[Collected data]:
━━━━━━━━
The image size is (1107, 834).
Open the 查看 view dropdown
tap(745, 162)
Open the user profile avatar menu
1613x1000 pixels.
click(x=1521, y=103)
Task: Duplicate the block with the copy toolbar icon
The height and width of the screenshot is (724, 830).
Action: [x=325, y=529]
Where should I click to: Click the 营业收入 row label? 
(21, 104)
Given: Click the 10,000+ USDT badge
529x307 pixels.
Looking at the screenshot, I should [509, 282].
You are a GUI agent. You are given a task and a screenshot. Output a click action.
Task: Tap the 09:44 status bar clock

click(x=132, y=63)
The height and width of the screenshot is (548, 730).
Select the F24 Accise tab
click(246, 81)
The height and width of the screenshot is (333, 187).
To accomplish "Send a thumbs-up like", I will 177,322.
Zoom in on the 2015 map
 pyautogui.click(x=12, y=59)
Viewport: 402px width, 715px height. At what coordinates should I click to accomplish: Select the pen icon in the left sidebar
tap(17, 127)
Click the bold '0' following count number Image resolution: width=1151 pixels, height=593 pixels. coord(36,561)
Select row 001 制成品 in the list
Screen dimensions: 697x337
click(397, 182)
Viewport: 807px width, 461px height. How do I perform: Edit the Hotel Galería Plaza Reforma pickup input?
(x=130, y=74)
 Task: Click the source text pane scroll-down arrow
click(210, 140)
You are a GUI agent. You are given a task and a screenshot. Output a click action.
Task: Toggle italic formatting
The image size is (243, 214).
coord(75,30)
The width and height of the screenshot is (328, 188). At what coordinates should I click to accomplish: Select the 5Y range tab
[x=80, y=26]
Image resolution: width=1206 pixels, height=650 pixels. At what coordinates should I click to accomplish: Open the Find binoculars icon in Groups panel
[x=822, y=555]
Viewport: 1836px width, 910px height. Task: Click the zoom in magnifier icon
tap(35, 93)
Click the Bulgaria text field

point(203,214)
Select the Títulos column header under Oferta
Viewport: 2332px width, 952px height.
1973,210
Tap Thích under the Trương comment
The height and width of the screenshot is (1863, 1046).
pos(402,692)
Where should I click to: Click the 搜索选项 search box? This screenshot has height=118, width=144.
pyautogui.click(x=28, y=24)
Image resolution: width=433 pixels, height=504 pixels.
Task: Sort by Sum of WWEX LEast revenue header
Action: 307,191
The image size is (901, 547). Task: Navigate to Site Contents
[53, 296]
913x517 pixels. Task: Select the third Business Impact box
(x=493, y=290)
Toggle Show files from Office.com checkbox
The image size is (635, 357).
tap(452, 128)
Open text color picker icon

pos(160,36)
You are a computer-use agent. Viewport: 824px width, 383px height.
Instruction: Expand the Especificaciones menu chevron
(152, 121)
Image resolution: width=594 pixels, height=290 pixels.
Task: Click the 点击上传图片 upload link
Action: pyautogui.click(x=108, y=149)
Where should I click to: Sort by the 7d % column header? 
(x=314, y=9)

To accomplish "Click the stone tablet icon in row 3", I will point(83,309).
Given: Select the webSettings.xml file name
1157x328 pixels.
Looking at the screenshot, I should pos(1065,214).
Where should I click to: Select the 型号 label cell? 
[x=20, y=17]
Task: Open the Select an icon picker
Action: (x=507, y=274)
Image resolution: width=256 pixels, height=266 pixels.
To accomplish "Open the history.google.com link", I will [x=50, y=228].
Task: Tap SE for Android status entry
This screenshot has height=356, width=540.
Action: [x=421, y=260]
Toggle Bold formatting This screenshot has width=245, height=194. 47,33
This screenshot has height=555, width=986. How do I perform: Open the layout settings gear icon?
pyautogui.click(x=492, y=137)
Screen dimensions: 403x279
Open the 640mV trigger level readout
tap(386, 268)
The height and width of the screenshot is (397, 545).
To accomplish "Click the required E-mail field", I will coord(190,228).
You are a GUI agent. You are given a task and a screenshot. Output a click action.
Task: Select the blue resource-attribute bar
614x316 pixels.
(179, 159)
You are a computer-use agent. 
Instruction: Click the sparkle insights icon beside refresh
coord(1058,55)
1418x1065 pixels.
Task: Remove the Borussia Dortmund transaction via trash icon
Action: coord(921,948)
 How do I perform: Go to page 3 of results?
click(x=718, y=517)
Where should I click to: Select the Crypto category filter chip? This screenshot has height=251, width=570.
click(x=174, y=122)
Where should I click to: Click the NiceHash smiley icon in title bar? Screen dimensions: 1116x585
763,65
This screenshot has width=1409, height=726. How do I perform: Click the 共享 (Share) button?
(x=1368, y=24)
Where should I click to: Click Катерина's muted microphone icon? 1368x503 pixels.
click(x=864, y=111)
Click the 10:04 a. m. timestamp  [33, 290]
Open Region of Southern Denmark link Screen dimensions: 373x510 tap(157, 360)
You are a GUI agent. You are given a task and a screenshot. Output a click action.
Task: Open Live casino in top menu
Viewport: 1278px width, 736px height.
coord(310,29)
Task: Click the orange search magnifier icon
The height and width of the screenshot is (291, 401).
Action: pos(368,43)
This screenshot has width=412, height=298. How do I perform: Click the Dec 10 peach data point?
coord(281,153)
━━━━━━━━
[Work request]: Every record is to be repeated exactly as written.

[Task solution]:
The image size is (1107, 834).
Open the 查看 view dropdown
tap(745, 162)
Open the user profile avatar menu
1613x1000 pixels.
click(x=1521, y=103)
Task: Duplicate the block with the copy toolbar icon
The height and width of the screenshot is (724, 830).
Action: [x=325, y=529]
Where should I click to: Click the 营业收入 row label? 
(21, 104)
Given: Click the 10,000+ USDT badge
529x307 pixels.
Looking at the screenshot, I should [509, 282].
You are a GUI agent. You are given a task and a screenshot. Output a click action.
Task: Tap the 09:44 status bar clock

click(x=132, y=63)
The height and width of the screenshot is (548, 730).
Select the F24 Accise tab
click(246, 81)
The height and width of the screenshot is (333, 187).
To accomplish "Send a thumbs-up like", I will 177,322.
Zoom in on the 2015 map
 pyautogui.click(x=12, y=59)
Viewport: 402px width, 715px height. At what coordinates should I click to accomplish: Select the pen icon in the left sidebar
tap(17, 127)
Click the bold '0' following count number Image resolution: width=1151 pixels, height=593 pixels. coord(36,561)
Select row 001 制成品 in the list
Screen dimensions: 697x337
click(397, 182)
Viewport: 807px width, 461px height. How do I perform: Edit the Hotel Galería Plaza Reforma pickup input?
(x=130, y=74)
 Task: Click the source text pane scroll-down arrow
click(210, 140)
You are a GUI agent. You are given a task and a screenshot. Output a click action.
Task: Toggle italic formatting
The image size is (243, 214).
coord(75,30)
The width and height of the screenshot is (328, 188). At what coordinates should I click to accomplish: Select the 5Y range tab
[x=80, y=26]
Image resolution: width=1206 pixels, height=650 pixels. At what coordinates should I click to accomplish: Open the Find binoculars icon in Groups panel
[x=822, y=555]
Viewport: 1836px width, 910px height. Task: Click the zoom in magnifier icon
tap(35, 93)
Click the Bulgaria text field

point(203,214)
Select the Títulos column header under Oferta
Viewport: 2332px width, 952px height.
1973,210
Tap Thích under the Trương comment
The height and width of the screenshot is (1863, 1046).
pos(402,692)
Where should I click to: Click the 搜索选项 search box? This screenshot has height=118, width=144.
pyautogui.click(x=28, y=24)
Image resolution: width=433 pixels, height=504 pixels.
Task: Sort by Sum of WWEX LEast revenue header
Action: 307,191
The image size is (901, 547). Task: Navigate to Site Contents
[53, 296]
913x517 pixels. Task: Select the third Business Impact box
(x=493, y=290)
Toggle Show files from Office.com checkbox
The image size is (635, 357).
tap(452, 128)
Open text color picker icon

pos(160,36)
You are a computer-use agent. Viewport: 824px width, 383px height.
Instruction: Expand the Especificaciones menu chevron
(152, 121)
Image resolution: width=594 pixels, height=290 pixels.
Task: Click the 点击上传图片 upload link
Action: pyautogui.click(x=108, y=149)
Where should I click to: Sort by the 7d % column header? 
(x=314, y=9)

To accomplish "Click the stone tablet icon in row 3", I will point(83,309).
Given: Select the webSettings.xml file name
1157x328 pixels.
Looking at the screenshot, I should pos(1065,214).
Where should I click to: Select the 型号 label cell? 
[x=20, y=17]
Task: Open the Select an icon picker
Action: (x=507, y=274)
Image resolution: width=256 pixels, height=266 pixels.
To accomplish "Open the history.google.com link", I will [x=50, y=228].
Task: Tap SE for Android status entry
This screenshot has height=356, width=540.
Action: [x=421, y=260]
Toggle Bold formatting This screenshot has width=245, height=194. 47,33
This screenshot has height=555, width=986. How do I perform: Open the layout settings gear icon?
pyautogui.click(x=492, y=137)
Screen dimensions: 403x279
Open the 640mV trigger level readout
tap(386, 268)
The height and width of the screenshot is (397, 545).
To accomplish "Click the required E-mail field", I will coord(190,228).
You are a GUI agent. You are given a task and a screenshot. Output a click action.
Task: Select the blue resource-attribute bar
614x316 pixels.
(179, 159)
You are a computer-use agent. 
Instruction: Click the sparkle insights icon beside refresh
coord(1058,55)
1418x1065 pixels.
Task: Remove the Borussia Dortmund transaction via trash icon
Action: coord(921,948)
 How do I perform: Go to page 3 of results?
click(x=718, y=517)
Where should I click to: Select the Crypto category filter chip? This screenshot has height=251, width=570.
click(x=174, y=122)
Where should I click to: Click the NiceHash smiley icon in title bar? Screen dimensions: 1116x585
763,65
This screenshot has width=1409, height=726. How do I perform: Click the 共享 (Share) button?
(x=1368, y=24)
Where should I click to: Click Катерина's muted microphone icon? 1368x503 pixels.
click(x=864, y=111)
Click the 10:04 a. m. timestamp  [33, 290]
Open Region of Southern Denmark link Screen dimensions: 373x510 tap(157, 360)
You are a GUI agent. You are given a task and a screenshot. Output a click action.
Task: Open Live casino in top menu
Viewport: 1278px width, 736px height.
coord(310,29)
Task: Click the orange search magnifier icon
The height and width of the screenshot is (291, 401).
Action: pos(368,43)
This screenshot has width=412, height=298. How do I perform: Click the Dec 10 peach data point?
coord(281,153)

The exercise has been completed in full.